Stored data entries
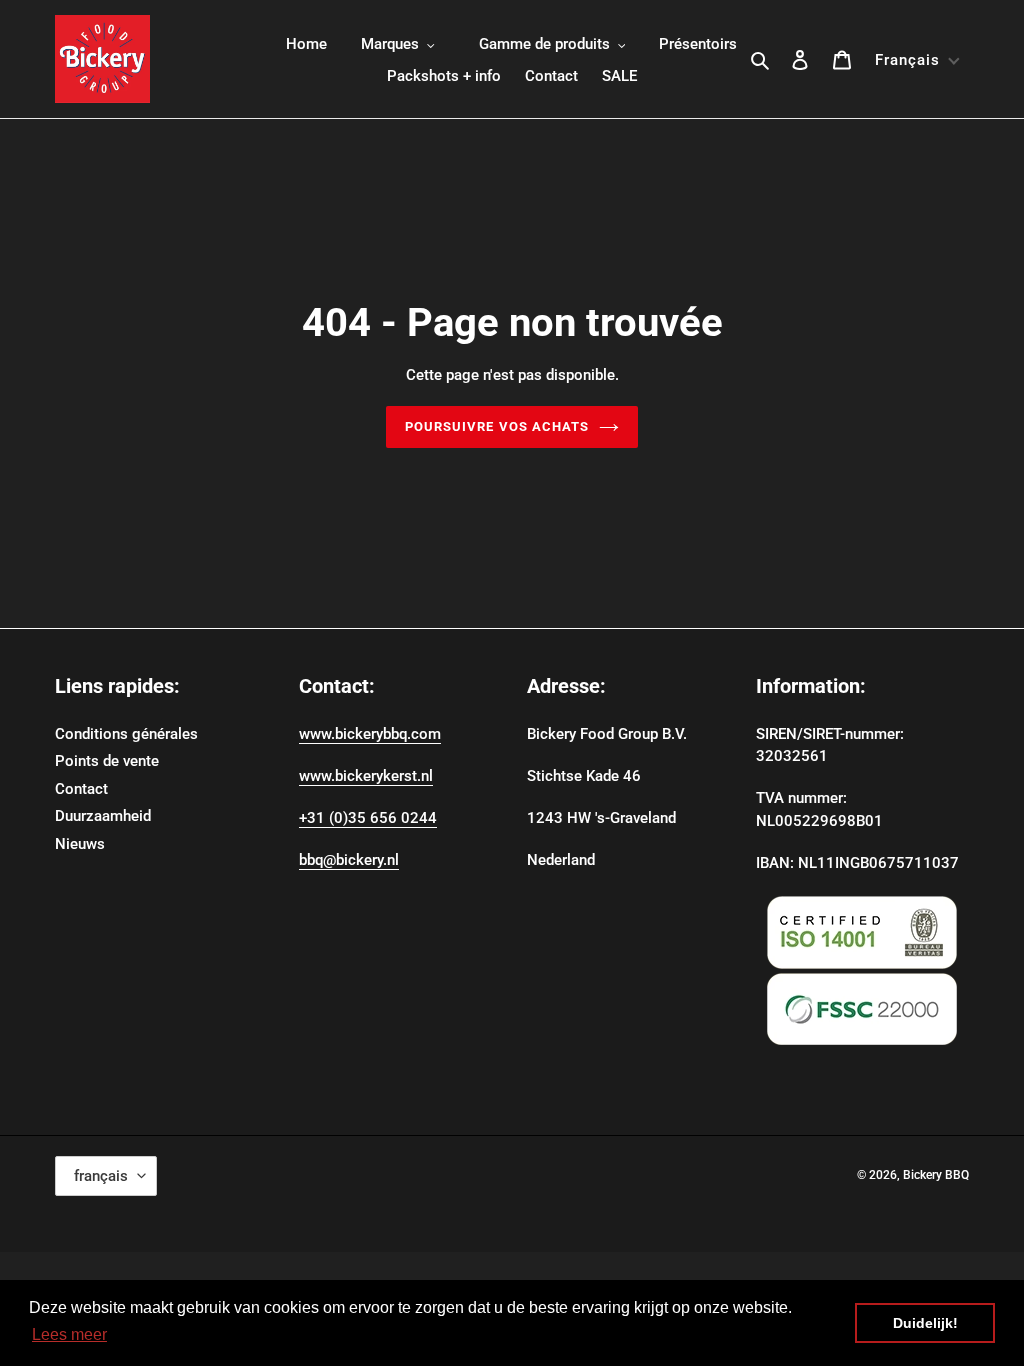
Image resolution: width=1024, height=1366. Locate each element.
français (101, 1176)
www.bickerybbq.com (370, 734)
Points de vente (107, 761)
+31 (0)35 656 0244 (368, 818)
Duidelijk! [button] (925, 1323)
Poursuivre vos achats (497, 426)
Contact (81, 789)
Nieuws (80, 844)
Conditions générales (126, 734)
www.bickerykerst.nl (366, 776)
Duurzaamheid (103, 816)
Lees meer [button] (69, 1334)
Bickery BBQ (936, 1175)
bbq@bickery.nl (349, 860)
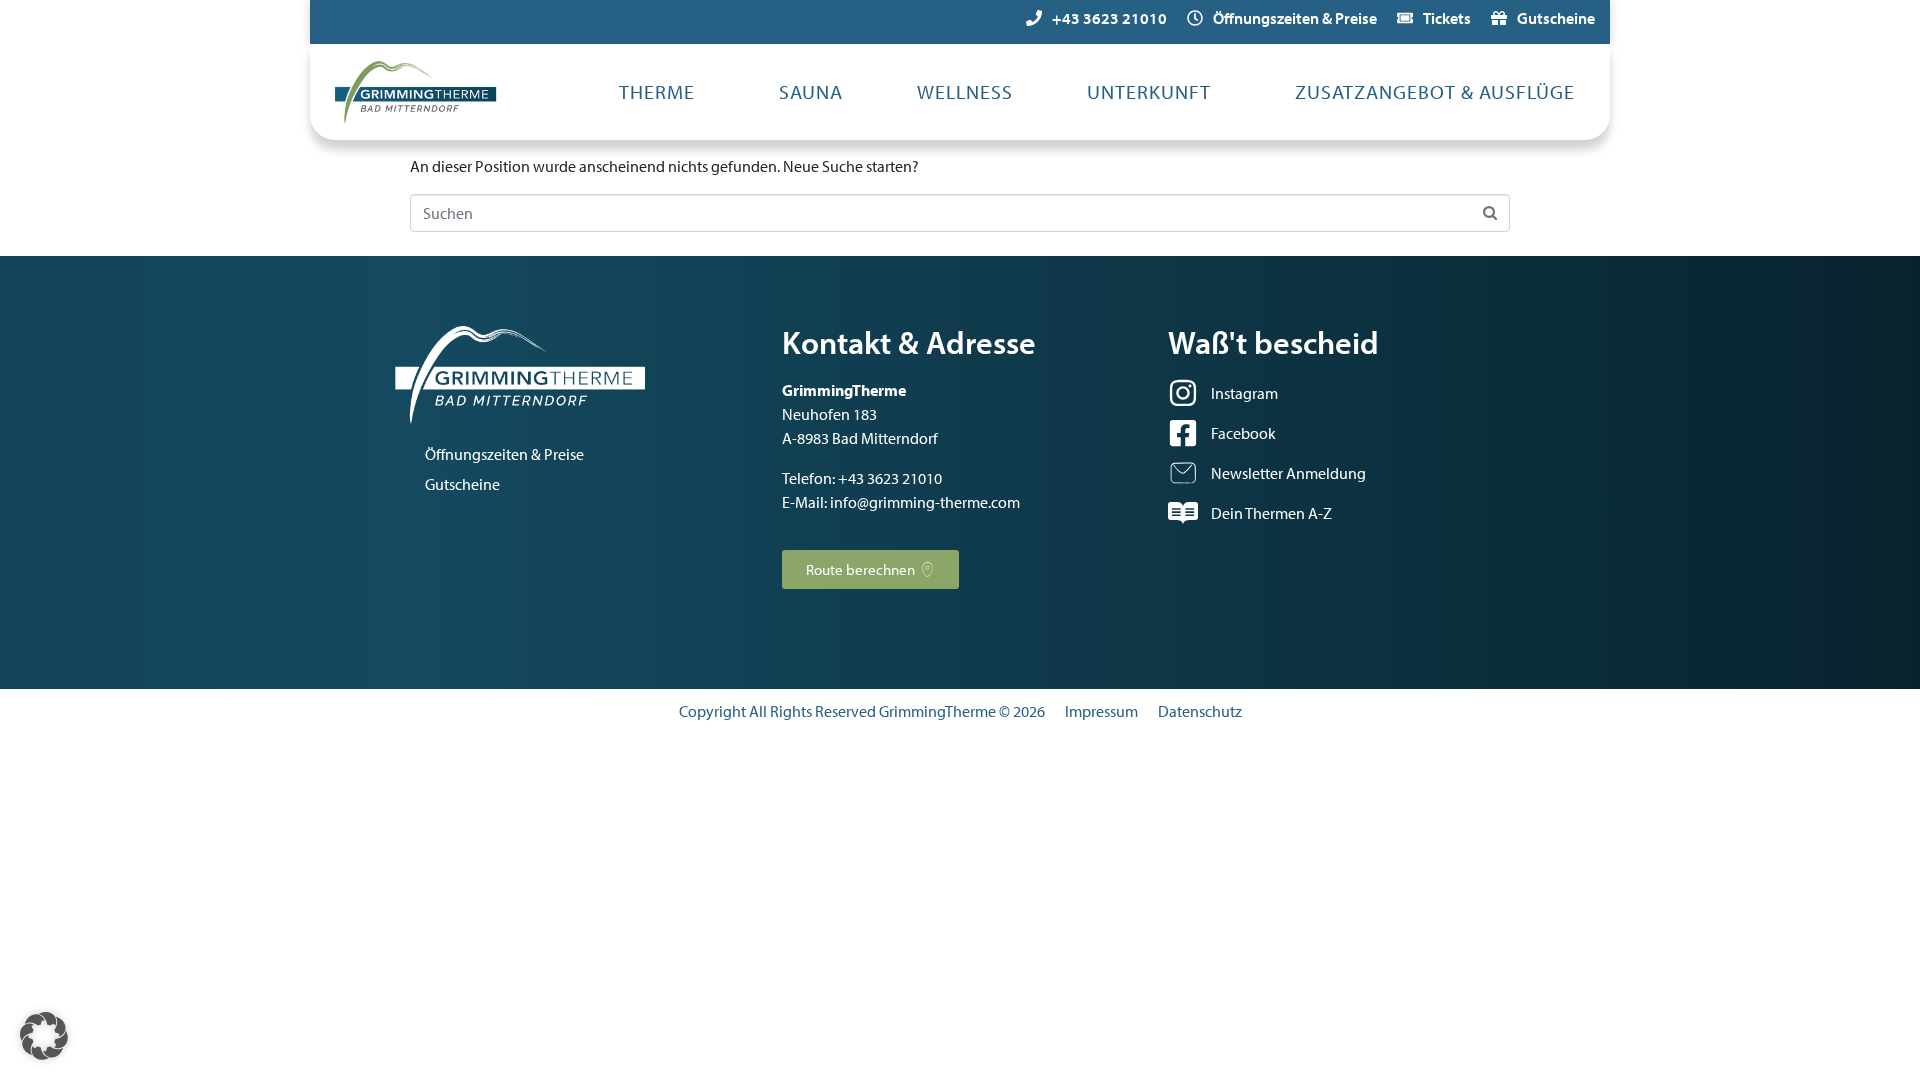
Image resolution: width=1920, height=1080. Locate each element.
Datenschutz (1200, 711)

▸ **WHAT THE EXERCISE ASKS**
Using the records given above, list every line that includes the word "Locate".

▸ **FINAL ANSWER**
Image resolution: width=1024, height=1366. Locate each element.
Image resolution: width=1920, height=1080. Locate each element.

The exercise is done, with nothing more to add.